■ **DOCUMENT SECTION**:
-- Opening Marker --

SC reserves verdict on passive euthanasia
New Delhi: The Supreme Court on Wednesday reserved its verdict on a plea to allow “living will” that would authorise the withdrawal of all life support systems to a patient if in the opinion of the doctors, the person has reached an irreversible stage of terminal illness amidst indications that top court may allow it with strict safeguards.
Indicating that a living will (passive euthanasia) can come into operation only after medical board certifies that a person is in an irreversible state of terminal illness, the Constitution Bench of Chief Justice Dipak Misra, Justice A.K. Sikri, Justice A.M. Khanwilkar, Justice D.Y. Chandrachud and Justice Ashok Bhushan felt that the right to die in peace could not be separated from right to life under Article 21.
The court reserved its order on a public interest plea by the NGO Common Cause that was filed in 2005 seeking right to make a living will authorising the withdrawal of life support system in the event of will makers reaching an irreversible vegetative state.
The Central government has told the top court that passive euthanasia was the law of the land with safeguards by virtue of an earlier judgement of the top court 2014 in Aruna Shanbaug case.

-- Closing Marker --

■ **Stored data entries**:
-- Opening Marker --

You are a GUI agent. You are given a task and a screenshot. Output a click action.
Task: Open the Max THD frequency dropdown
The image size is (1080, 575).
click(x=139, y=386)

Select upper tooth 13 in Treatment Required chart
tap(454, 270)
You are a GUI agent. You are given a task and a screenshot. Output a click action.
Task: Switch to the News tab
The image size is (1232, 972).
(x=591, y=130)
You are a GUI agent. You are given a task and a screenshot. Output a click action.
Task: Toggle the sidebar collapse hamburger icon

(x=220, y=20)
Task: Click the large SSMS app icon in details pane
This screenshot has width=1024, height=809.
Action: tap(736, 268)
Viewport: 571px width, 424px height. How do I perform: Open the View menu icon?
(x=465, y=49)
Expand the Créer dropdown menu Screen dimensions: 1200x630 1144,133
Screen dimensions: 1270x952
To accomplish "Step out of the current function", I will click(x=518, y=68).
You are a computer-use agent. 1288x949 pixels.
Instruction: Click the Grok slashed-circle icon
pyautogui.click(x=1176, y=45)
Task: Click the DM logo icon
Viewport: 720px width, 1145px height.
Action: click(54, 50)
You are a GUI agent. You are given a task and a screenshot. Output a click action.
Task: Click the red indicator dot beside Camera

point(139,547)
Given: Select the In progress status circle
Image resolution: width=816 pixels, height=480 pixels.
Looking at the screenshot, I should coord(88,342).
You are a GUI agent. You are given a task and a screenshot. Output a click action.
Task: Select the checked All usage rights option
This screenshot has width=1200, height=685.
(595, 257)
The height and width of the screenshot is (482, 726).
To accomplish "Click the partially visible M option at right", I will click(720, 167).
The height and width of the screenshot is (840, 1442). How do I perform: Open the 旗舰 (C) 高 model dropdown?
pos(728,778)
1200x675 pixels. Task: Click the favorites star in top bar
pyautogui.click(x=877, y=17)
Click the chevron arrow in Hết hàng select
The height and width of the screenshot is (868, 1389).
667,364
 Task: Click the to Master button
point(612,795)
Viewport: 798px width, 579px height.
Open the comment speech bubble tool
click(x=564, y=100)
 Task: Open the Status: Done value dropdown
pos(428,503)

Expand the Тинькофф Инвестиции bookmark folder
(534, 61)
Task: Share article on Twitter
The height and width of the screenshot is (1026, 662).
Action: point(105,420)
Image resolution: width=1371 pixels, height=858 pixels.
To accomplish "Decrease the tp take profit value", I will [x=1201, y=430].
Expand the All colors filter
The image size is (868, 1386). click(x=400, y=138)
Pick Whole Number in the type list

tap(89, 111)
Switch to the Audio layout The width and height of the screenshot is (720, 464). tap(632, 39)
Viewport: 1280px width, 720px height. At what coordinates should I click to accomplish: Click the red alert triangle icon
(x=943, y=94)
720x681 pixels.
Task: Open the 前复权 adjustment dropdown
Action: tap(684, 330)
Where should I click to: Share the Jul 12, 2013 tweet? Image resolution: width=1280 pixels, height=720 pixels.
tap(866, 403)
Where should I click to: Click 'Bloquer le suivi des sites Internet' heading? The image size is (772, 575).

-- Closing Marker --

■ **REQUIRED ACTION 1**:
Rewrite the stretch of the euthanasia report from "The court reserved" through "Aruna Shanbaug case.", replacing "Central government" with "Union government".
■ **REQUIRED ACTION 2**:
According to the euthanasia report, on what basis did the Central government tell the top court that passive euthanasia was already the law of the land? Answer in one to three sentences.
■ **REQUIRED ACTION 3**:
In the euthanasia report, which organization filed the public interest plea on which the court reserved its order?

■ **ANSWER SECTION 1**:
The court reserved its order on a public interest plea by the NGO Common Cause that was filed in 2005 seeking right to make a living will authorising the withdrawal of life support system in the event of will makers reaching an irreversible vegetative state.
The Union government has told the top court that passive euthanasia was the law of the land with safeguards by virtue of an earlier judgement of the top court 2014 in Aruna Shanbaug case.

■ **ANSWER SECTION 2**:
The Central government said passive euthanasia was the law of the land, with safeguards, because of an earlier 2014 judgement of the top court in the Aruna Shanbaug case.

■ **ANSWER SECTION 3**:
The NGO Common Cause.